━━━━━ DATA LINES

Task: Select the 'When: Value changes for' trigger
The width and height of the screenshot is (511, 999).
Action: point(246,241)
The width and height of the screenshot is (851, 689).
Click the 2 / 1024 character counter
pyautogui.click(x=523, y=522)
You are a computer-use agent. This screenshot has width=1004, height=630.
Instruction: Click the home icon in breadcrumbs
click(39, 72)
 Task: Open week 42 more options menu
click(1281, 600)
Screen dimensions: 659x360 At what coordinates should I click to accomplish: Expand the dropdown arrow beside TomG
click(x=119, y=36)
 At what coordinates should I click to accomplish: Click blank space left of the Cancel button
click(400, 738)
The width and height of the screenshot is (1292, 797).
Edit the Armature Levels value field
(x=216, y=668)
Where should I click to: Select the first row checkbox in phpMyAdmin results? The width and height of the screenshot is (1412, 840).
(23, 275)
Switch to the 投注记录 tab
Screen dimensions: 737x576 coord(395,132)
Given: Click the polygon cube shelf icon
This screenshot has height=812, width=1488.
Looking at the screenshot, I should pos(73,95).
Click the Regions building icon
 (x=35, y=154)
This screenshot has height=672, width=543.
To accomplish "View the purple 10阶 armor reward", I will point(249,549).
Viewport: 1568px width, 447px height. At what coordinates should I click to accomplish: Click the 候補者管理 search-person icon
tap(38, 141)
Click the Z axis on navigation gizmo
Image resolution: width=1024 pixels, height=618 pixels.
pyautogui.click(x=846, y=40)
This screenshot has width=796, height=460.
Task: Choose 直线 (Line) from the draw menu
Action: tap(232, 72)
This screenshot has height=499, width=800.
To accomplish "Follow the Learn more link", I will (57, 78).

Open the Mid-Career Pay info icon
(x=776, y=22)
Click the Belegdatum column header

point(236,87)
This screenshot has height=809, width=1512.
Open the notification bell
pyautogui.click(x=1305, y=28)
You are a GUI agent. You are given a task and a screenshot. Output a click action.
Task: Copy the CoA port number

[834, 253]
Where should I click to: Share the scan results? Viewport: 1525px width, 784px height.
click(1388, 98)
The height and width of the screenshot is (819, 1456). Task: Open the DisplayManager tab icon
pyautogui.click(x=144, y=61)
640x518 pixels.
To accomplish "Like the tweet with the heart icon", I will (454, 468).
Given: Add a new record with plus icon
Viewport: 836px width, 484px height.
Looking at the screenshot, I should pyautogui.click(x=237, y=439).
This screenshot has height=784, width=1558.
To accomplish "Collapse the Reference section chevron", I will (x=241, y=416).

━━━━━━━━━━

◆ REQUIRED WORK ◆
Recast every line of the data above as a Markdown table with the columns Row and Line. Number the rows in order and leave out blank lines.

◆ REPLY ◆
| Row | Line |
|---|---|
| 1 | Task: Select the 'When: Value changes for' trigger |
| 2 | The width and height of the screenshot is (511, 999). |
| 3 | Action: point(246,241) |
| 4 | The width and height of the screenshot is (851, 689). |
| 5 | Click the 2 / 1024 character counter |
| 6 | pyautogui.click(x=523, y=522) |
| 7 | You are a computer-use agent. This screenshot has width=1004, height=630. |
| 8 | Instruction: Click the home icon in breadcrumbs |
| 9 | click(39, 72) |
| 10 |  Task: Open week 42 more options menu |
| 11 | click(1281, 600) |
| 12 | Screen dimensions: 659x360 At what coordinates should I click to accomplish: Expand the dropdown arrow beside TomG |
| 13 | click(x=119, y=36) |
| 14 |  At what coordinates should I click to accomplish: Click blank space left of the Cancel button |
| 15 | click(400, 738) |
| 16 | The width and height of the screenshot is (1292, 797). |
| 17 | Edit the Armature Levels value field |
| 18 | (x=216, y=668) |
| 19 | Where should I click to: Select the first row checkbox in phpMyAdmin results? The width and height of the screenshot is (1412, 840). |
| 20 | (23, 275) |
| 21 | Switch to the 投注记录 tab |
| 22 | Screen dimensions: 737x576 coord(395,132) |
| 23 | Given: Click the polygon cube shelf icon |
| 24 | This screenshot has height=812, width=1488. |
| 25 | Looking at the screenshot, I should pos(73,95). |
| 26 | Click the Regions building icon |
| 27 |  (x=35, y=154) |
| 28 | This screenshot has height=672, width=543. |
| 29 | To accomplish "View the purple 10阶 armor reward", I will point(249,549). |
| 30 | Viewport: 1568px width, 447px height. At what coordinates should I click to accomplish: Click the 候補者管理 search-person icon |
| 31 | tap(38, 141) |
| 32 | Click the Z axis on navigation gizmo |
| 33 | Image resolution: width=1024 pixels, height=618 pixels. |
| 34 | pyautogui.click(x=846, y=40) |
| 35 | This screenshot has width=796, height=460. |
| 36 | Task: Choose 直线 (Line) from the draw menu |
| 37 | Action: tap(232, 72) |
| 38 | This screenshot has height=499, width=800. |
| 39 | To accomplish "Follow the Learn more link", I will (57, 78). |
| 40 | Open the Mid-Career Pay info icon |
| 41 | (x=776, y=22) |
| 42 | Click the Belegdatum column header |
| 43 | point(236,87) |
| 44 | This screenshot has height=809, width=1512. |
| 45 | Open the notification bell |
| 46 | pyautogui.click(x=1305, y=28) |
| 47 | You are a GUI agent. You are given a task and a screenshot. Output a click action. |
| 48 | Task: Copy the CoA port number |
| 49 | [834, 253] |
| 50 | Where should I click to: Share the scan results? Viewport: 1525px width, 784px height. |
| 51 | click(1388, 98) |
| 52 | The height and width of the screenshot is (819, 1456). Task: Open the DisplayManager tab icon |
| 53 | pyautogui.click(x=144, y=61) |
| 54 | 640x518 pixels. |
| 55 | To accomplish "Like the tweet with the heart icon", I will (454, 468). |
| 56 | Given: Add a new record with plus icon |
| 57 | Viewport: 836px width, 484px height. |
| 58 | Looking at the screenshot, I should pyautogui.click(x=237, y=439). |
| 59 | This screenshot has height=784, width=1558. |
| 60 | To accomplish "Collapse the Reference section chevron", I will (x=241, y=416). |